What Can a Long-Forgotten Moth Tell Us About Climate Change?
The 149-year-old specimen is one of millions at Britain’s Natural History Museum.
There aren’t a lot of surprises in the work of digitizing the more than 10 million moths and butterflies at the Natural History Museum in London, England. The process is quite routine: you pick a drawer filled with 100 to 200 moths, remove one specimen very carefully with pliers, place it on a tray, take a picture of it and its label, and then return it to the same exact spot. Then you do it all again.
But for digitizer Louise Berridge, this meticulous process led to a rather unusual discovery. Toward the end of one of her workdays in July 2022, Berridge was making her way through a drawer of leopard moths, precisely aligned one after another. Because these moths can grow to have wingspans of about 10 inches—larger than an average human handspan—they have to be carefully maneuvered in order to read their labels. One particular moth, with its sand-colored wings polka-dotted in black blotches, was obscuring most of its label, but Berridge could see that the part of the description read, “taken by Prof. Owen.” She casually wondered if it was the Professor Owen; as in Richard Owen, founder of the museum she was working in.
Owen, a 19th-century biologist and paleontologist, wasn’t known to have worked with insects so this find felt too good to be true. But the label said that the moth was collected in Richmond, a town outside of London, and a quick Google search confirmed that Owen had lived there. Berridge decided to dig further. The leopard moth was actually part of a collection by entomologist and butterfly expert Henry Stainton, Berridge and her colleagues checked the archives for any documentary evidence that he and Owen knew each other.

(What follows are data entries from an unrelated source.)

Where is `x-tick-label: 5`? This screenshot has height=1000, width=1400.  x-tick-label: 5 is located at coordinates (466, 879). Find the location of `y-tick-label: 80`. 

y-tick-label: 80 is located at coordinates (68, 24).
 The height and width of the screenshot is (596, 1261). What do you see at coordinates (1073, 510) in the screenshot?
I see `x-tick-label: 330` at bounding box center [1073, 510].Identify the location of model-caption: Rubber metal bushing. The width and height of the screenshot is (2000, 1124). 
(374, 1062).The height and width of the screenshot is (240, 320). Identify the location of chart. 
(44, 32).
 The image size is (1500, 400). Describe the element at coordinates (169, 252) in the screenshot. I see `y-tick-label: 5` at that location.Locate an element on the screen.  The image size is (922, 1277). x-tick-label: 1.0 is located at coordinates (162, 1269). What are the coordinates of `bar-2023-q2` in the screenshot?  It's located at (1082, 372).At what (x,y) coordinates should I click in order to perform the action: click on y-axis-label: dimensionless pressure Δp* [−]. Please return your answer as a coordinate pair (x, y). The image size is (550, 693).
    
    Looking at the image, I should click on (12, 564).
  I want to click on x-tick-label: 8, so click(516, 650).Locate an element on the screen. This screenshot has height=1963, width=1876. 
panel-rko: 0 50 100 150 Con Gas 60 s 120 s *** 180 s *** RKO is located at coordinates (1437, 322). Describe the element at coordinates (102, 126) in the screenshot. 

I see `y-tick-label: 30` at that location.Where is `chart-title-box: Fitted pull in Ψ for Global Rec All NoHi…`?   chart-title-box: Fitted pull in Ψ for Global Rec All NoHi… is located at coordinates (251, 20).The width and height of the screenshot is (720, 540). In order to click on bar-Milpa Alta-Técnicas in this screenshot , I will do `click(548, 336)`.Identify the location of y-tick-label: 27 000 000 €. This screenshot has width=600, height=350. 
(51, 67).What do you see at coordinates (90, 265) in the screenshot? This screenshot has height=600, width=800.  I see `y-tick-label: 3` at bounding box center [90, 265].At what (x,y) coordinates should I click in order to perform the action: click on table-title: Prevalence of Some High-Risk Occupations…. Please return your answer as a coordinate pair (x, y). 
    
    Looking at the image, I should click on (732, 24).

Though they did not find any, the researchers concluded that because the moth was in Stainton’s collection, it was likely that the two prominent English scientists knew each other and that Owen gave the moth to Stainton. “We think that probably because Owen knew that Stainton was a moth or butterfly expert, he thought that Stainton would like this and just picked it up from his garden,” Berridge explains.
Richard Owen is more widely recognized for his work and contributions to the study of fossils, particularly dinosaurs. So it’s unusual that a specimen such as the leopard moth could be part of Owen’s body of work. “We know that Owen described the rhino bot fly very early in his career,” Berridge says, but that such flies only live inside rhinos. Unfortunately, these specimens, once housed in the Hunterian Museum were destroyed by the Blitz.
“Our moth is currently the only insect that we know of that Owen collected that is still in existence,” says Berridge. It’s also one of the oldest leopard moths in the museum’s collection.
When it announced the rediscovery of Owen’s moth, the Natural History Museum held the specimen up as evidence of the importance of digitization projects; to date the museum has digitized just over 6 percent of its 80 million. specimens. But this moth and its long-dead companions have also been used by researchers around the world to study the impacts of climate change.
Moths and butterflies are part of the Lepidoptera order of insects and are known to be very sensitive to changes in land use and temperature. “Moths are very good environmental indicators,” explains Berridge. “Because the times that they emerge and when they lay their eggs are so dependent on temperature, through our historical collection we can see when they were found in the past and see if it is different now.”
According to entomologist Akito Y. Kawahara, who is also a professor and curator at the Florida Museum of Natural History at the University of Florida, moths and butterflies play significant roles in our ecosystem. “They are incredibly good model organisms because they’re so diverse,” said Kawahara. There may be well over one million species of moths and butterflies and their roles as pollinators and food sources—as well as the fact that they are easily identifiable—makes them great resources for understanding our changing natural environment.
People have been collecting moths and butterflies for centuries, Kawahara said, and because of that, there is always readily available information about them. “You can basically pinpoint the insect to a particular point in time,” he said, “and then you can look at what the climate was like at that time.”
Leopard moths can still be found in the gardens of Richmond today. The question for climate change scientists is, where will they be tomorrow? According to one study, only about 17 percent of the world’s land is currently climatically appropriate for these moths, with 74 percent of that being in Europe. But as temperature and weather patterns continue to change, these pests could one day make their home in Northern Africa, North America, parts of Latin America, and parts of Oceania.